Ethics panel submits report on Verletta White to Baltimore County school board

Baltimore County Schools interim superintendent Verletta White
Baltimore County Schools interim superintendent Verletta White (Karl Merton Ferron / Baltimore Sun)

The Baltimore County school system’s ethics panel has submitted its investigative findings of a complaint filed against interim superintendent Verletta White for failing to disclose income she earned as a consultant for a Chicago company.

The ethics panel submitted its findings and recommendations to the school board on Monday, a day before a Baltimore County grand jury indicted former superintendent Dallas Dance on four counts of perjury for failing to disclose nearly $147,000 in income he earned as a consultant.


But neither the board nor White has indicated what the panel has recommended.

Mychael Dickerson, White’s chief of staff, said Thursday night he would check to see if the superintendent “wants to share it before the Board votes on the report.”

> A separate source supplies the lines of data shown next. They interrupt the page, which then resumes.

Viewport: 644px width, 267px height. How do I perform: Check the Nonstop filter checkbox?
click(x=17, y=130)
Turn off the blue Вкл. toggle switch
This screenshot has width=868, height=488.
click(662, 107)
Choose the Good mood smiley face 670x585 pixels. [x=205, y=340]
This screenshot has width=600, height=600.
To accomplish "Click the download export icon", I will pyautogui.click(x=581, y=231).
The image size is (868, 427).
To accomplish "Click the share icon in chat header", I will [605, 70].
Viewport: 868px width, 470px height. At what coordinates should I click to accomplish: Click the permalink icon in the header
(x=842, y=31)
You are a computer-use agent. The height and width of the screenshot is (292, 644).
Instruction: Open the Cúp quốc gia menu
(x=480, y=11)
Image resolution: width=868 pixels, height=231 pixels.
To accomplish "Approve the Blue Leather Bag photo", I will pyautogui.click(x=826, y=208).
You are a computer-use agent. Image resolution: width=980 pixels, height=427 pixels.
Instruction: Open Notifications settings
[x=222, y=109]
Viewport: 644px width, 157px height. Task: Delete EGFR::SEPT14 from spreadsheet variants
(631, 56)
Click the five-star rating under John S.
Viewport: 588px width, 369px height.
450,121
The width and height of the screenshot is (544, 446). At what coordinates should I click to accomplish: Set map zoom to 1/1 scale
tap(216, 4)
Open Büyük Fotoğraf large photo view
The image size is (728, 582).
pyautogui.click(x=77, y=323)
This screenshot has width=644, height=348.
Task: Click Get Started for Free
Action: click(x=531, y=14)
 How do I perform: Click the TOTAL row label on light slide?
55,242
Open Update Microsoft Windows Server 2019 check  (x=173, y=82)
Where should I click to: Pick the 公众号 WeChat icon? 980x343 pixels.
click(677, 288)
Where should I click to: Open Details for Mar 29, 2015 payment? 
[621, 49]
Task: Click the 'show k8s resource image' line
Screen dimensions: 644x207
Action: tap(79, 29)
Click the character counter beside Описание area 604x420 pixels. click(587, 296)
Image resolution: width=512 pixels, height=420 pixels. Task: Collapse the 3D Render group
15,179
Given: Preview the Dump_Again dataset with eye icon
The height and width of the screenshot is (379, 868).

School board chairman Edward J. Gilliss said the matter is “confidential.”

Heather Bergan, the Baltimore County parent who filed the complaint in November, was notified by the ethics panel by mail this week. She said the notification did not tell her what the panel recommended.

Baltimore County school leaders Dallas Dance and Verletta White both worked as paid consultants to a company that set up private meetings with the two and education technology firms, some of whom had or later won contracts with the county school district

The ethics panel is required to review such complaints. It can either dismiss a complaint or hold a hearing with the subject if it finds a violation. Subjects of complaints such as White can avoid a hearing by offering a “settlement or cure,” including amending her financial disclosure forms to include income she earned from consulting work.

The Baltimore Sun reported in November that for four years White worked as a consultant for a company that represents education technology firms without disclosing the payments to the school system or the public.

White repeatedly filed required county disclosure forms stating she earned no outside income while working as the school system’s chief academic officer, the position she held from 2013 until she became interim superintendent in July after Dance stepped down. But she has acknowledged that from 2013 to last year, she worked as a consultant for Chicago-based Education Research & Development Institute, or ERDI.

She told The Sun she was paid about $3,000 a year to attend twice-a-year conferences where she provided feedback to education technology companies — clients of ERDI — that sell products to school districts.

White sent an email to all school system employees last year in which she said her failure to disclose the income was an “honest mistake” but did not amount to a conflict of interest because ERDI itself does not hold school system contracts.

“When I completed these forms, I was under the impression that I was to only list companies with whom the school system had a contract or a pending contract. I was mistaken,” she wrote in the mail to all school employees. “I will amend them as allowed by policies. I promise each of you that I will not make that mistake again, but more importantly, I will not allow an honest oversight to be misconstrued as something untoward or unethical.”

Dance was also a consultant for ERDI from 2014 through spring of this year, according to company executives. Dance did not report being paid by the firm in 2014 and 2015, school system records show. He did report earning income in 2016 on a form filed April 30, 2017 — two weeks after he announced his resignation from the school district. But he did not say how much he was paid.

Gov. Larry Hogan expressed concern Thursday about the indictment of former Baltimore County School Superintendent Dallas Dance, whom he believes “was apparently taking bribes.”

The indictment against him after a yearlong investigation by the Maryland State Prosecutor’s office alleges he failed to disclose $4,608 he received from ERDI in 2015.

The ethics panel ruled twice before that Dance violated the ethics code for failing to report outside income, including from a job with a company — SUPES Academy — that held a contract with the school system. In both cases, the school board did not impose any penalties against Dance after he amended his disclosure forms and gave up the paid position. The indictment against Dance charges him with two counts of perjury for failing to report nearly $78,000 he earned from SUPES and an affiliated firm in 2012 and 2013.

White has not been charged with any crime.


Bergan, who has two children in public schools in Perry Hall, alleges in her complaint that White violated the ethics code by failing to disclose the ERDI income and a general provision that advises school officials to avoid “even the appearance of improper influence.”

“Given that Ms. White’s predecessor was found to be in violation on two counts just one year ago for similar financial non-disclosure, it stands to reason that Ms. White should have been well aware of her own possible violation and thus had ample time to have corrected her financial disclosure forms over the past year,” Bergan’s complaint stated.

The complaint also said White violated a conflicts-of-interest provision that prohibits school officials from participating in “any matter” with businesses that have overlapping financial interests with companies that have school contracts.

Though ERDI does not have a contract with Baltimore County Public Schools, it set up meetings between Dance and White and companies that either held contracts or were seeking them.